Carnivorous plants have a definite cachet about them. Animals eat plants, yes. But plants that eat animals? That’s different and exciting, at least for people. To the Drosera family, that’s normal. The Drosera or sundew genus is a group of plants that often grows in poor and boggy soil. To make up for its limited intake of soil nutrients, these plants supplement their diet with small animals like insects.
The sundew plants use sticky tentacles to catch their prey. The sweet-smelling secretions from these tentacles attract insects. Animals get caught in the sweet goo, and they are enveloped by the mucilage. Then the plant uses enzymes to digest its prey. The enzymes will dissolve the animal and allow the plant to absorb the nutrients.
Animals are known to move when danger approaches or when food is near. Plants – not so much. How does a carnivorous plant know when to move its tentacles to capture its prey? Amazingly, plants do have a sense of touch and will respond to an external stimulus. Think about the bean plant as it climbs and curls its tendrils around a pole. The sundew has an extreme sensitivity to touch, and its response is also very rapid. It can move its tentacles as soon as the foot of a small fly touches the plant.
Drosera rotundifolia or the round-leaved sundew is a fairly common plant around the world, but it is endangered in parts of its habitat. This sundew lives in bogs and marshes in temperate climates across the globe, extending across Britain, Siberia, and North America. It is endangered in Illinois and Iowa.
The sundew is an interesting bog plant to grow in the garden, and it is also a conversation piece.

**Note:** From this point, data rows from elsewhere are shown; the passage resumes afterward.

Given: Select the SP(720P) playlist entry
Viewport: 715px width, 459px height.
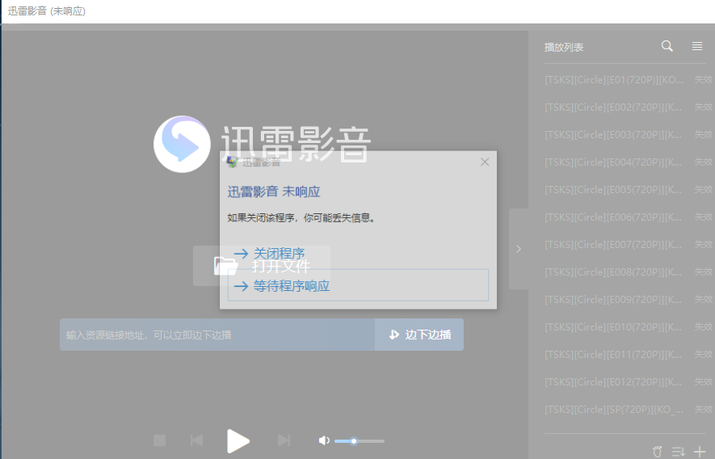Looking at the screenshot, I should (615, 410).
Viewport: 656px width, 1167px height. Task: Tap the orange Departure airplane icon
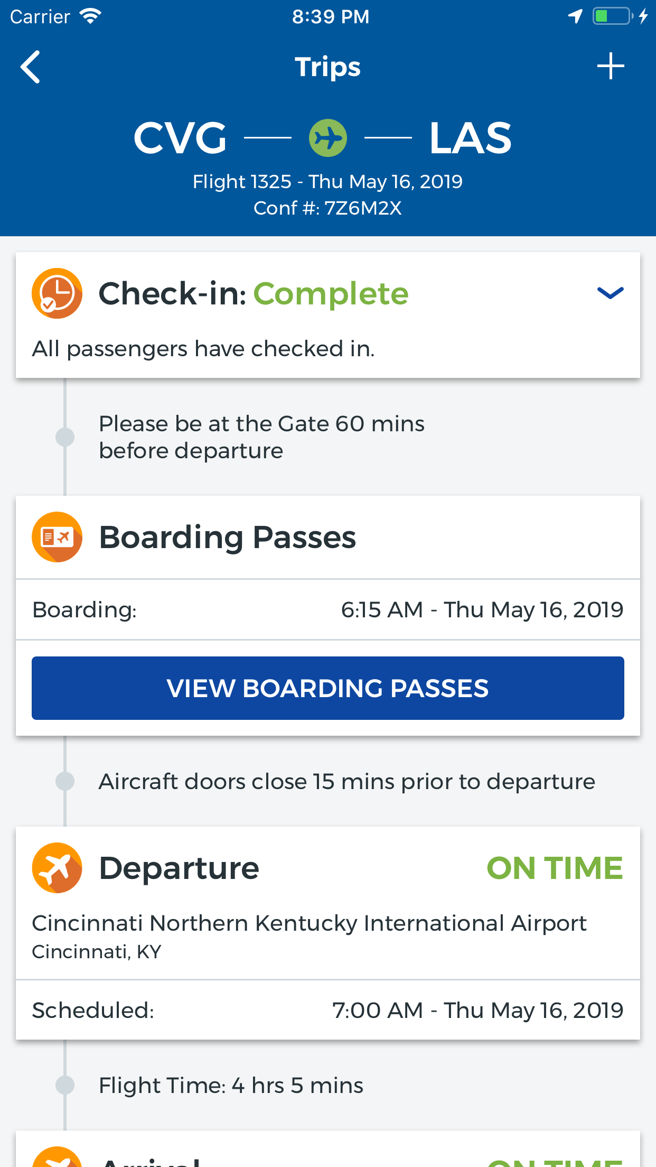coord(57,868)
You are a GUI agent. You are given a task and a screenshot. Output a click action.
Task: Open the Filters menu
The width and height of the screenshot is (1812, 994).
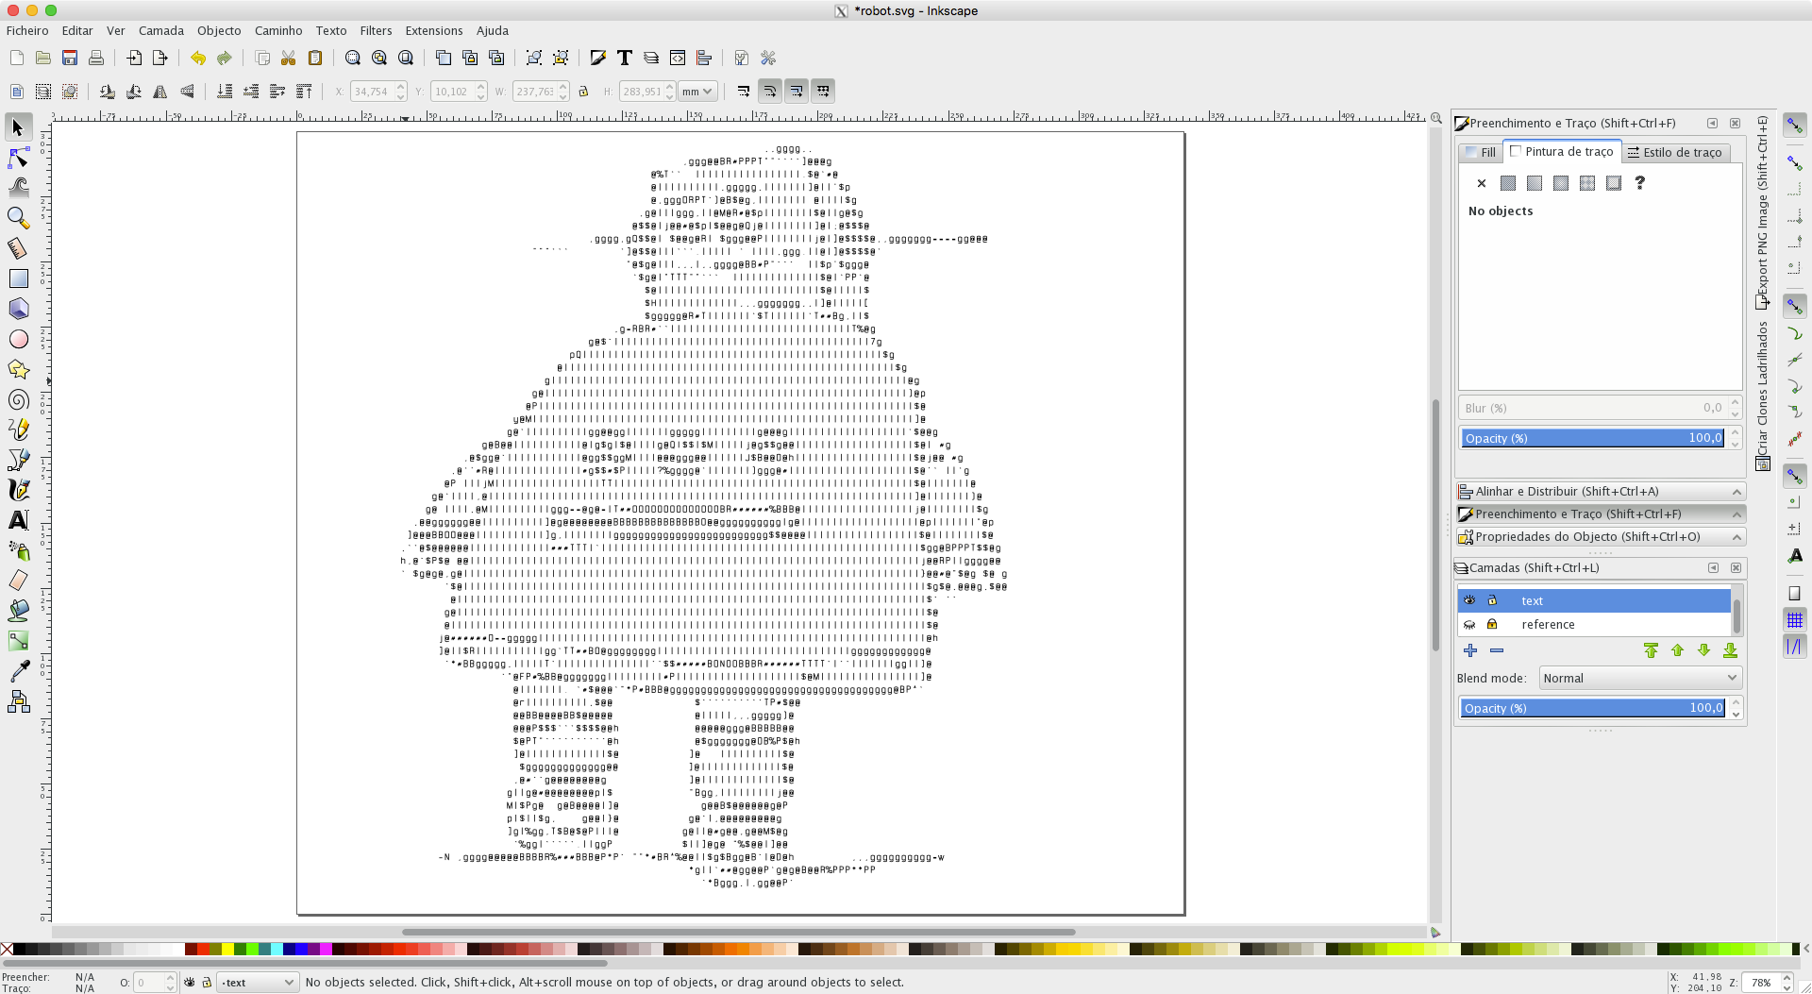376,30
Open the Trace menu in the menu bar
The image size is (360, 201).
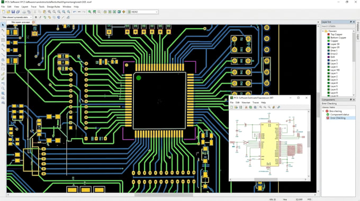33,7
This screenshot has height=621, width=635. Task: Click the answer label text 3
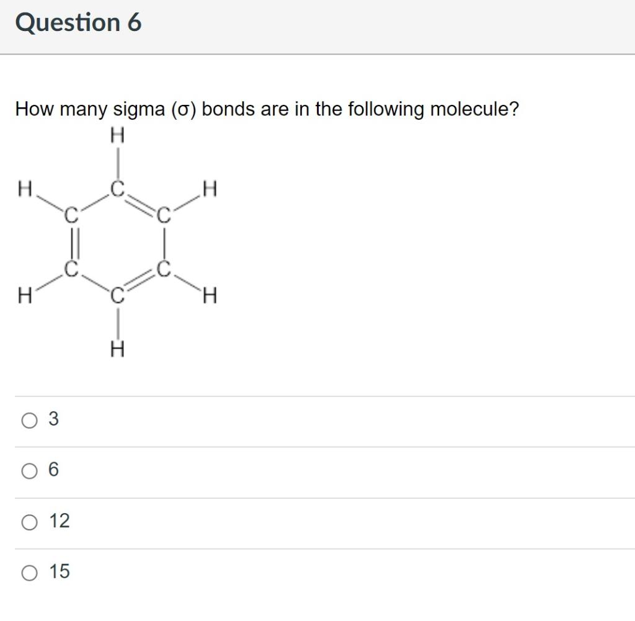(53, 421)
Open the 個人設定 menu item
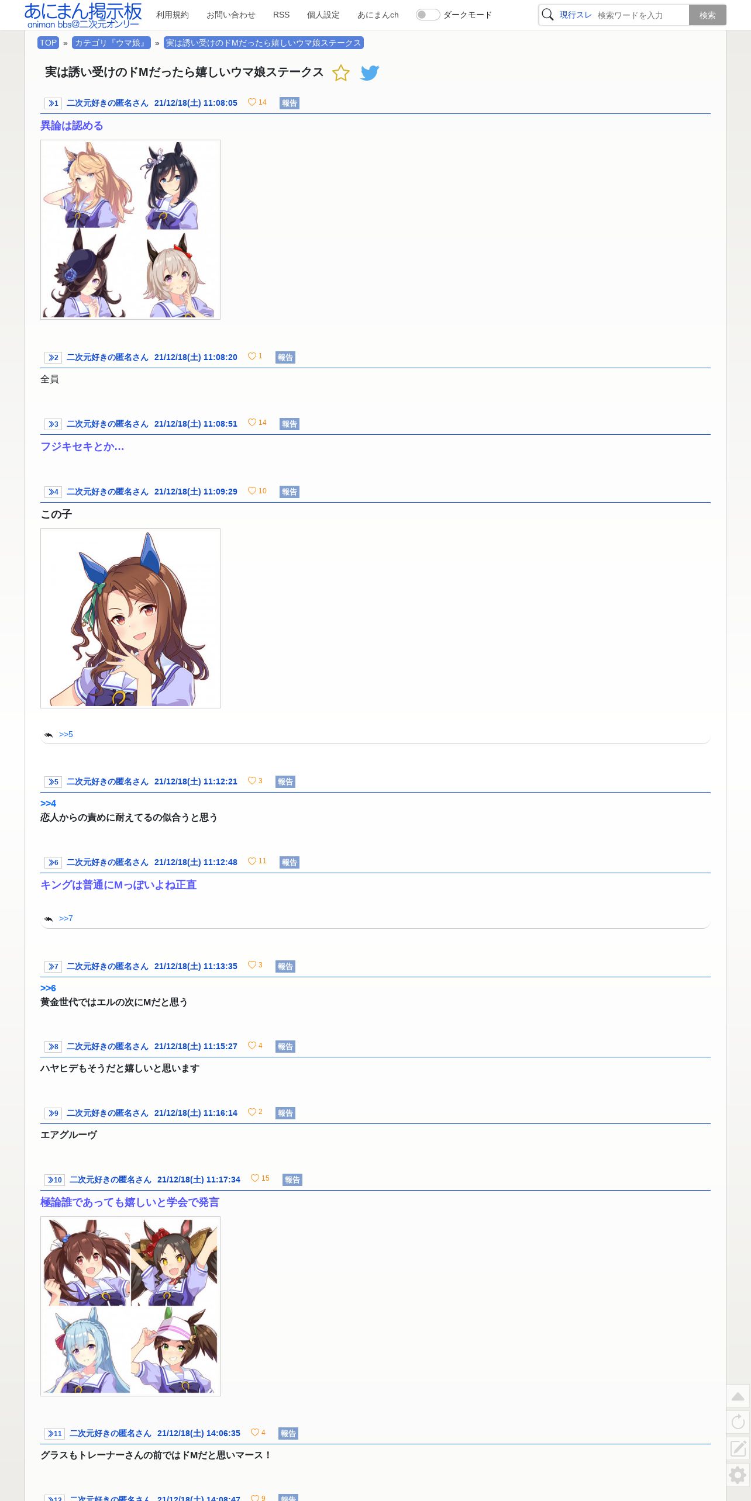Image resolution: width=751 pixels, height=1501 pixels. [323, 15]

The plant produces white or pink flowers with five petals. In the winter, the sundew has a tightly-curled bud to survive through the snow and the cold. Place the sundew in partial or full sun, in a bog, a mossy area, or in damp sand. The root system is quite shallow, so this is a good plant for a small bog garden.
Read more: How To Grow A Cape Sundew
Bog gardening is a good way to explore unique and interesting plants like the sundew, a temperate climate carnivorous plant. Watching a plant capture its prey is an amazing experience for a gardener, and the sundew plant is well worth the time spent creating its boggy home.